EXERCISE DIRECTIONS:
From the records that follow, copy every line that contains the word "will".

─── GIVEN DATA

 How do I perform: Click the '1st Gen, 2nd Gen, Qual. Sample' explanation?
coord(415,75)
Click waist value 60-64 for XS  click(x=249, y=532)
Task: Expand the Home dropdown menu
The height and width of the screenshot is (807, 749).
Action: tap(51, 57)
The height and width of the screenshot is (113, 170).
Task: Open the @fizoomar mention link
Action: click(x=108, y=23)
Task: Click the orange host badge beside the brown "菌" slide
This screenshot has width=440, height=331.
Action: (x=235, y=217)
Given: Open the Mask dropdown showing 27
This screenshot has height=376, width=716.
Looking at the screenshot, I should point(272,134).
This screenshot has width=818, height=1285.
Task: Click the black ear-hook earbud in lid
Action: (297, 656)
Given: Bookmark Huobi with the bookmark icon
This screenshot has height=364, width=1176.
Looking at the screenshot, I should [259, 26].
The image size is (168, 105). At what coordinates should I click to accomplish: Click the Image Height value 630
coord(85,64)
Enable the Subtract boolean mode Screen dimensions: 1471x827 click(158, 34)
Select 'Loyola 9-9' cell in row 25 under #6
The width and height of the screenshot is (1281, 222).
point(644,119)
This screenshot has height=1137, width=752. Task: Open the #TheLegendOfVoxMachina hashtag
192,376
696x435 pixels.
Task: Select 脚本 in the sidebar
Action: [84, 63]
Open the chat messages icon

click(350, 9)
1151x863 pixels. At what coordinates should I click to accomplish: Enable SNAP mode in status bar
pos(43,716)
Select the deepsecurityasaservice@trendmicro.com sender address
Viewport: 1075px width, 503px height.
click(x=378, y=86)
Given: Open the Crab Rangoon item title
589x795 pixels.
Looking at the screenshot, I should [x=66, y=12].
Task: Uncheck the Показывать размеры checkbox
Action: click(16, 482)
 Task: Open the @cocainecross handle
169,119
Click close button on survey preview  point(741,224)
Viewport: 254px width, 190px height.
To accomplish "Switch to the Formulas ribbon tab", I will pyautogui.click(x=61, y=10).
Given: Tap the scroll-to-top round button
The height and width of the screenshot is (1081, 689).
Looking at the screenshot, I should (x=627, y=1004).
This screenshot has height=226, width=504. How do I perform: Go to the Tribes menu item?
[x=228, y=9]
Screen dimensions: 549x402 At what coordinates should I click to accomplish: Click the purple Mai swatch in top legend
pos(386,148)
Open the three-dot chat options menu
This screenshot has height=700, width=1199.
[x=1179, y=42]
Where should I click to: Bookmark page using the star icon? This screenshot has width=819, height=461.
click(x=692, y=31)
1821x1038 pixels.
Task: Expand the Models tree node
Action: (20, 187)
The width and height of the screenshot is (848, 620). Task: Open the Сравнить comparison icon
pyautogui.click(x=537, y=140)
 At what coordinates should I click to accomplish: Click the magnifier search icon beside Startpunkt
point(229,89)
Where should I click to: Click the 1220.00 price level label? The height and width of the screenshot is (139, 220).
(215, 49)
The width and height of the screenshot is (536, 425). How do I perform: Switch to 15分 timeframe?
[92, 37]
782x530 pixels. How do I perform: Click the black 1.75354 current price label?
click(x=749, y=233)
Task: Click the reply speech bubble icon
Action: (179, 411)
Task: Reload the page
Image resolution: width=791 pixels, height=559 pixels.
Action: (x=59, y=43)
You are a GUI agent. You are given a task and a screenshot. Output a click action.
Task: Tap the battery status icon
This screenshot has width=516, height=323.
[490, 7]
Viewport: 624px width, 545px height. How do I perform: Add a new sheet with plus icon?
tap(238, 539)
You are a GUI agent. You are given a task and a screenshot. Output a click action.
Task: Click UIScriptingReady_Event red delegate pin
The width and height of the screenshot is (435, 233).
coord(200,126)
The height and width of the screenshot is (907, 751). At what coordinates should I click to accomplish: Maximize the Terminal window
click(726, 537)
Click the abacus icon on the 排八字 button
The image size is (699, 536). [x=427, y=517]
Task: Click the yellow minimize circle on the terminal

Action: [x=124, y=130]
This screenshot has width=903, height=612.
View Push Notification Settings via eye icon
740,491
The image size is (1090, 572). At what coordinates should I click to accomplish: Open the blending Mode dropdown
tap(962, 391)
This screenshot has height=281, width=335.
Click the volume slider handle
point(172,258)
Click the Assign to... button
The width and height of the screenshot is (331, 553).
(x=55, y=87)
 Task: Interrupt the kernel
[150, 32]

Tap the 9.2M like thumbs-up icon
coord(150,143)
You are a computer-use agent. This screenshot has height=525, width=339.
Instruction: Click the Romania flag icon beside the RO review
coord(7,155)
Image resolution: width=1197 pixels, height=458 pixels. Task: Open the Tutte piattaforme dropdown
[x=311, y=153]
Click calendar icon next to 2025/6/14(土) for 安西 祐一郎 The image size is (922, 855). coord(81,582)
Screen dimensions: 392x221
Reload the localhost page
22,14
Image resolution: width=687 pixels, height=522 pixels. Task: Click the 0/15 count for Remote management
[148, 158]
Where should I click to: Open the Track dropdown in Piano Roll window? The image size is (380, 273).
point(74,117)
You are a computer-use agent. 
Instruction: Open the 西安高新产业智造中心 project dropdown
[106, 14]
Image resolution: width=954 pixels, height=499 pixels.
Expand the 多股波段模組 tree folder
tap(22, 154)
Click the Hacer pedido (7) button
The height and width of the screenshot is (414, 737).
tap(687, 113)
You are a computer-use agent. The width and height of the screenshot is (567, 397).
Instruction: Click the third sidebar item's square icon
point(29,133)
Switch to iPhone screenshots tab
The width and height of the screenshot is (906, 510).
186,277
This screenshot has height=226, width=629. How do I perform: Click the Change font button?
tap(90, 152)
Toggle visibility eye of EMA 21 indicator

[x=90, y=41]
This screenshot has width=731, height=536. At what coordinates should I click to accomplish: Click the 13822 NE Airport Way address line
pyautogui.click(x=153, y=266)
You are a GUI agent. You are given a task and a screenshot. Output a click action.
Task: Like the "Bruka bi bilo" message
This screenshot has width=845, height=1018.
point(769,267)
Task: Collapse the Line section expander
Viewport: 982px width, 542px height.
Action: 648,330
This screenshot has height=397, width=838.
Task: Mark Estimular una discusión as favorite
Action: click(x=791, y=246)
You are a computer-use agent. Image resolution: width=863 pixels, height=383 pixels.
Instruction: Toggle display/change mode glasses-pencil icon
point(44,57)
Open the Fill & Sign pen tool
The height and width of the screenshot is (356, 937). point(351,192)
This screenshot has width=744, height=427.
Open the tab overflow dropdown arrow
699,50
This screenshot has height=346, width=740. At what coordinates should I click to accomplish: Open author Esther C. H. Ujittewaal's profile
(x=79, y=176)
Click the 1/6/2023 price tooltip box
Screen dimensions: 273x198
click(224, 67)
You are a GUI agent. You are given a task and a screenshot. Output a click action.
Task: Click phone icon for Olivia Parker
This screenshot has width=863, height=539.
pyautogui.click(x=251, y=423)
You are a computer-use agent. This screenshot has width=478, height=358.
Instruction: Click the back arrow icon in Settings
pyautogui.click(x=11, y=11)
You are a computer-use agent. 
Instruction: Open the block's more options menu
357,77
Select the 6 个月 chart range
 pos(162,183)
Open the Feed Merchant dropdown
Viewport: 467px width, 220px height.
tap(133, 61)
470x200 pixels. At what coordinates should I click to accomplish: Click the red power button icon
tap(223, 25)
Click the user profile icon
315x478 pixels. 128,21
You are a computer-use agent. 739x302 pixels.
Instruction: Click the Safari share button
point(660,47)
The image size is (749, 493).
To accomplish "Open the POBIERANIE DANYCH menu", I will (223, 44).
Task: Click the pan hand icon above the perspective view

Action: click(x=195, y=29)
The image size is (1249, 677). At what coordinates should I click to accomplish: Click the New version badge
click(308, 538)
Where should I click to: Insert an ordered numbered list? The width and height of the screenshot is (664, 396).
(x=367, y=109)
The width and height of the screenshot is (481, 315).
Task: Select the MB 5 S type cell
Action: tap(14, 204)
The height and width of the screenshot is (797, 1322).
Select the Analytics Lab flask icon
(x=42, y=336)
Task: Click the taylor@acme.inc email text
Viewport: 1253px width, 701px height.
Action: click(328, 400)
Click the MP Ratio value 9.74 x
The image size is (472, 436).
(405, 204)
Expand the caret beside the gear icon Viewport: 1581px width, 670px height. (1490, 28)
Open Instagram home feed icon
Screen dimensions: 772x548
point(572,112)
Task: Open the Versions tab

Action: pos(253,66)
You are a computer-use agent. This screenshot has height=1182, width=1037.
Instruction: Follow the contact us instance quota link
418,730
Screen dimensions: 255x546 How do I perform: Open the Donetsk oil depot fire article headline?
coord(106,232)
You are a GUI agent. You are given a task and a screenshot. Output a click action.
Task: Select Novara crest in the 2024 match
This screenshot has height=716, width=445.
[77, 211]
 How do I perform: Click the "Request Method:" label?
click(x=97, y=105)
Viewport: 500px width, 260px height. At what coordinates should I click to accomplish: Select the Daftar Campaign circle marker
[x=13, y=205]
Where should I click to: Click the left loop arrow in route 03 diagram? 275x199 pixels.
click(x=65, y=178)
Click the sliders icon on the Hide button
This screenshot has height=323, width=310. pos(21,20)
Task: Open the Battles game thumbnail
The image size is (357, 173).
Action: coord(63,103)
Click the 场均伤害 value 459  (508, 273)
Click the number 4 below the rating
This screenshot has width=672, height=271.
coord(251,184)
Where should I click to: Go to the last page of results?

──────

ANSWER TO THIS EXERCISE:
To accomplish "Switch to the Formulas ribbon tab", I will pyautogui.click(x=61, y=10).
To accomplish "Open the POBIERANIE DANYCH menu", I will (223, 44).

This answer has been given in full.